---------- Provided entries

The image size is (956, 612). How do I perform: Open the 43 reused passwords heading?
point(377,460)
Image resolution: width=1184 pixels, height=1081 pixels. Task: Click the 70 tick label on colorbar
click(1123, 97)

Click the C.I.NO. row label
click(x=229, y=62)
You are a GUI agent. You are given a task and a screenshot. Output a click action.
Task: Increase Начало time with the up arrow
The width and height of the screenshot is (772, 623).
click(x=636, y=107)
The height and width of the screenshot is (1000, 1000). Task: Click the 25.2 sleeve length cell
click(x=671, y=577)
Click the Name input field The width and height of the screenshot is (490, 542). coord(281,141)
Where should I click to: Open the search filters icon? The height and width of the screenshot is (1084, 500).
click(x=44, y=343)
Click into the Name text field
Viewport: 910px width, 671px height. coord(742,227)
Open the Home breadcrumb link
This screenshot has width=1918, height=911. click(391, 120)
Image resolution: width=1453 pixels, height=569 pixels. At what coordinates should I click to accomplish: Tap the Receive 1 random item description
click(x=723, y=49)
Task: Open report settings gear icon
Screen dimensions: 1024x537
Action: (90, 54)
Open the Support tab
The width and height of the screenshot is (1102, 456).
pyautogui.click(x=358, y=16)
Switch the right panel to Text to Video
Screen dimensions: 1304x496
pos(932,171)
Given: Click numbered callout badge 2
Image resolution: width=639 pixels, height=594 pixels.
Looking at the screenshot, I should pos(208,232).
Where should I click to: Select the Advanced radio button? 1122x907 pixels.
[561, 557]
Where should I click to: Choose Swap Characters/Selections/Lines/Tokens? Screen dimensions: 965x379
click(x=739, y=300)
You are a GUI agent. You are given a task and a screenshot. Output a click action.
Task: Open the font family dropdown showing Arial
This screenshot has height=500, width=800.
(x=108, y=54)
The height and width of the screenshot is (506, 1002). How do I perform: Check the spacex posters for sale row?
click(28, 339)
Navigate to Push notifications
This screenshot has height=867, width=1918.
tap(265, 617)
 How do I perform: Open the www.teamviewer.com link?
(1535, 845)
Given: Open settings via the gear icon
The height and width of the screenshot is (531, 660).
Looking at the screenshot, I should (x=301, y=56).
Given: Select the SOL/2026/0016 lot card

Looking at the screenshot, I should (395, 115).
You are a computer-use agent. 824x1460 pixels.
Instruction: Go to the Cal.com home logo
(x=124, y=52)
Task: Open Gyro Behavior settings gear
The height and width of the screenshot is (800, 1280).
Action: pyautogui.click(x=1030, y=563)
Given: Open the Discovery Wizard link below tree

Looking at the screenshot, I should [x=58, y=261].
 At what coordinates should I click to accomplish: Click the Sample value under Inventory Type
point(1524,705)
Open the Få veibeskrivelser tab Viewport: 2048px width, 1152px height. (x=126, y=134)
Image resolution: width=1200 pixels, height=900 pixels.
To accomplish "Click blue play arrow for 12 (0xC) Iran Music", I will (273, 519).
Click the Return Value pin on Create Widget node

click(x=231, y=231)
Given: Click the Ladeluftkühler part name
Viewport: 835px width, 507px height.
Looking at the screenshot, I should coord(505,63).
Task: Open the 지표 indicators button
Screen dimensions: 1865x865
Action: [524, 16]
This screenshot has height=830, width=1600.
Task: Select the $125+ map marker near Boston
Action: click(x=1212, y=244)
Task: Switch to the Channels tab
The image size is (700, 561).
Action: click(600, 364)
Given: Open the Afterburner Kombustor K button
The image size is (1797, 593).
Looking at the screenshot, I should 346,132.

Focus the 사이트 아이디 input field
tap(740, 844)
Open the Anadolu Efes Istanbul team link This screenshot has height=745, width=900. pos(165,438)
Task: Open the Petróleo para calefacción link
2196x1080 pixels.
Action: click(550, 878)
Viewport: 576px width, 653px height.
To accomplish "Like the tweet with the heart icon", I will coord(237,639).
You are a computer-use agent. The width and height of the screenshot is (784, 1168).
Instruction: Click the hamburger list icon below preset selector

--------------------

◆ Assignment
Out of the material above, output word for word the line with "You are a computer-use agent. 824x1460", the line with "Given: Open the Afterburner", and all lines between them, with nothing else.

◆ Exercise response
You are a computer-use agent. 824x1460 pixels.
Instruction: Go to the Cal.com home logo
(x=124, y=52)
Task: Open Gyro Behavior settings gear
The height and width of the screenshot is (800, 1280).
Action: pyautogui.click(x=1030, y=563)
Given: Open the Discovery Wizard link below tree

Looking at the screenshot, I should [x=58, y=261].
 At what coordinates should I click to accomplish: Click the Sample value under Inventory Type
point(1524,705)
Open the Få veibeskrivelser tab Viewport: 2048px width, 1152px height. (x=126, y=134)
Image resolution: width=1200 pixels, height=900 pixels.
To accomplish "Click blue play arrow for 12 (0xC) Iran Music", I will (273, 519).
Click the Return Value pin on Create Widget node

click(x=231, y=231)
Given: Click the Ladeluftkühler part name
Viewport: 835px width, 507px height.
Looking at the screenshot, I should coord(505,63).
Task: Open the 지표 indicators button
Screen dimensions: 1865x865
Action: [524, 16]
This screenshot has height=830, width=1600.
Task: Select the $125+ map marker near Boston
Action: click(x=1212, y=244)
Task: Switch to the Channels tab
The image size is (700, 561).
Action: click(600, 364)
Given: Open the Afterburner Kombustor K button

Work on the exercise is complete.